Enterococcus hirae (37oC), Borrelia burgdorferi (33-37oC), Thermus thermophilus (70-80oC), Deinococcus radiodurans (30oC) (Bacteria) are prokaryotes. (Usually Bacteria have an F- and not an A-ATPase. The bacteria probably obtained the archaeal/vacuolar type ATPase through horizontal gene transfer.)

The prokaryotes can be considered as outgroup for the eukaryotes.

Design a question that you can address using ml mapping.
For example:
Are the plants, green algae and red algae a monophyletic group?
Is Giardia the deepest branch among the eukaryotic sequences?
Do the animals group with the fungi, or do the fungi go with the plants?
After you have a question, figure out what your 4 groups should be (see the tree below). Only then start the program.

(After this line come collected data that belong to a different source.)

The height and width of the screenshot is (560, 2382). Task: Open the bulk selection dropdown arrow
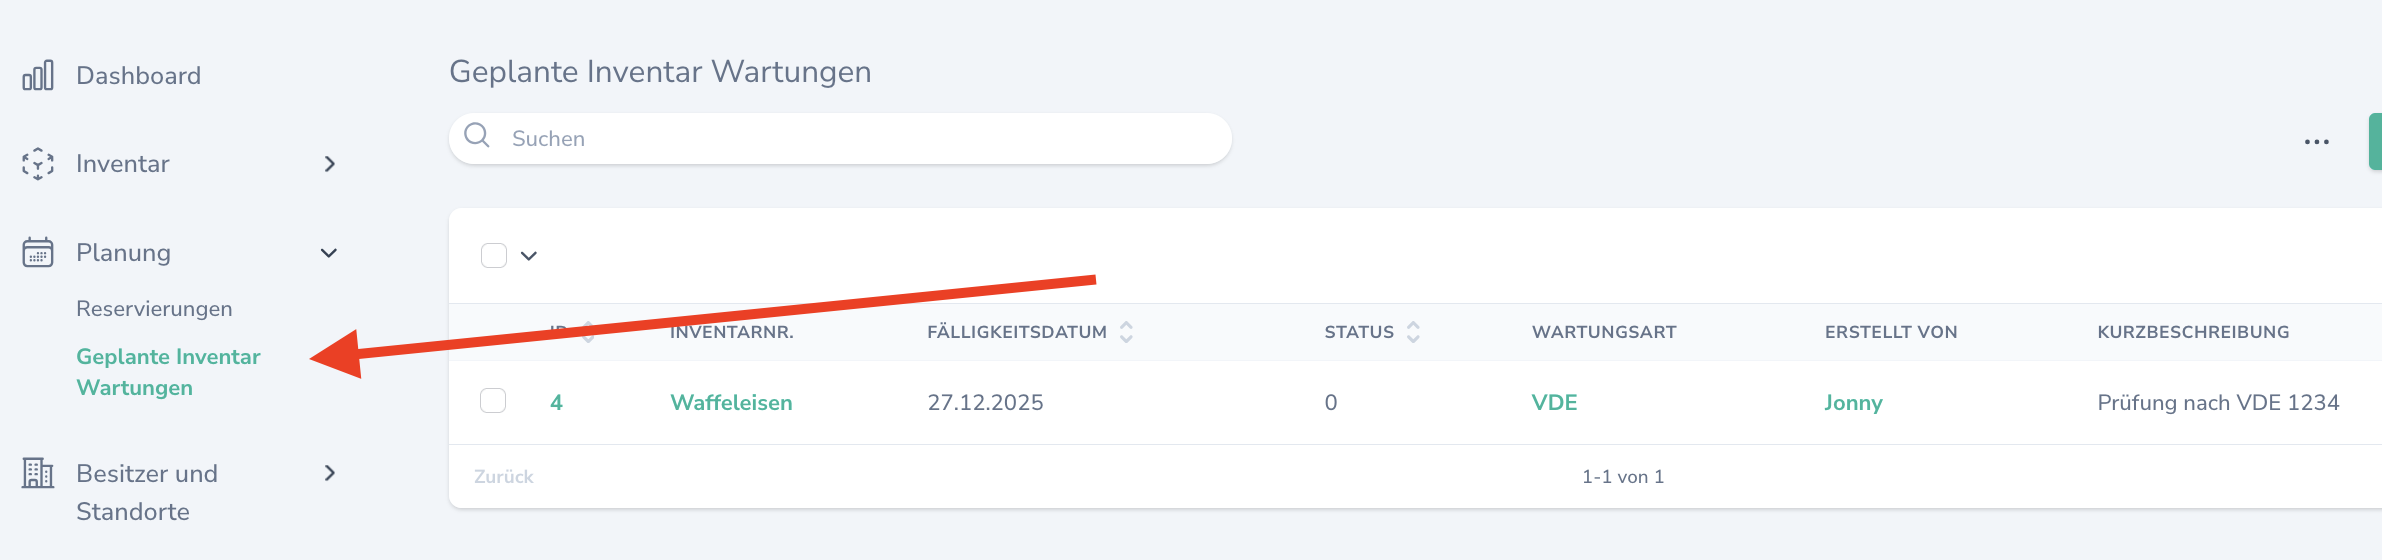coord(529,256)
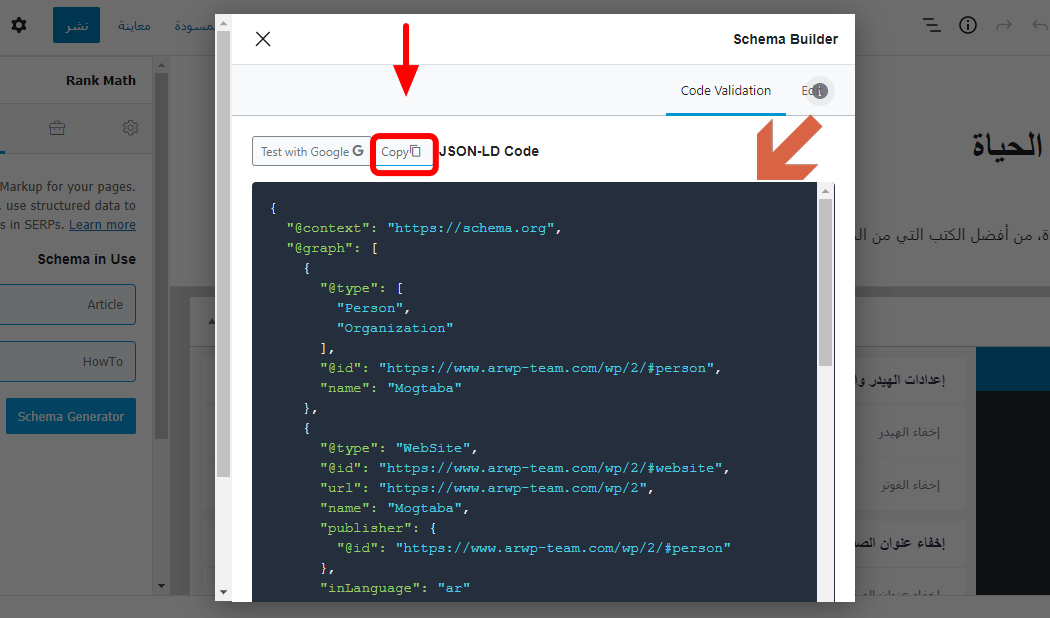1050x618 pixels.
Task: Click the undo arrow icon
Action: (1039, 25)
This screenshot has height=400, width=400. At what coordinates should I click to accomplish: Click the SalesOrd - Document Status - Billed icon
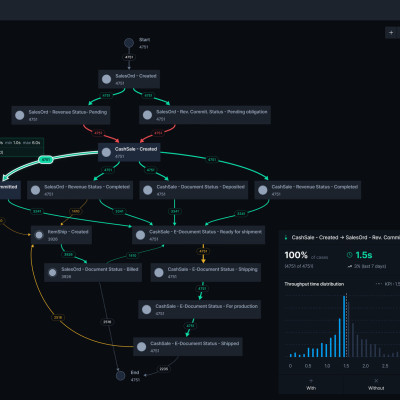[52, 272]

Before entering the final y to run the program, select that you want to run this on all possible quartets (option n, enter 0) with one sequence from each group.
Select a gamma distribution with 8 classes, enter the shape parameter as 0.6. 

This is an exercise in thinking and concentration. If you think too little, you will have to go back to the start several times.

The eukaryotic part of the tree calculated with phyml is as follows, the whole tree is here:

 

6) Puzzleboot (only if you have time, or if you want to try this on your own data).

puzzleboot is a UNIX shell-script program that allows the distance matrix option of PUZZLE to be used in the context of a bootstrap analysis with PHYLIP programs (something which PUZZLE was not originally designed to do).

Use a file of your choice (needs to be phylip formatted).

Copy puzzleboot_mod.sh and puzzle.cmds into the directory where you want to run the script. .
CAREFUL: puzzleboot removes all outfiles and outtrees from the directory it runs in!

change permission of puzzleboot_mod.sh
chmod u+x puzzleboot_mod.sh

Change the responses in puzzle.cmds to that they correspond to the model you want to use. You probably want to fix pinvar and alpha to values you already estimated!

Hint: to help trouble shooting, run the puzzleboot first on the original data (one file), move to the bootstrap sample only after you are happy with the commands file.

Run seqboot on your data. To execute the script type:
./puzzleboot_mod.sh
your_file_name_that_contains_the_bootstrapped_samples

The output consists of 100 distance matrices, run them through neighbor or fitch. You need to select the m option.

You get the support values with consense.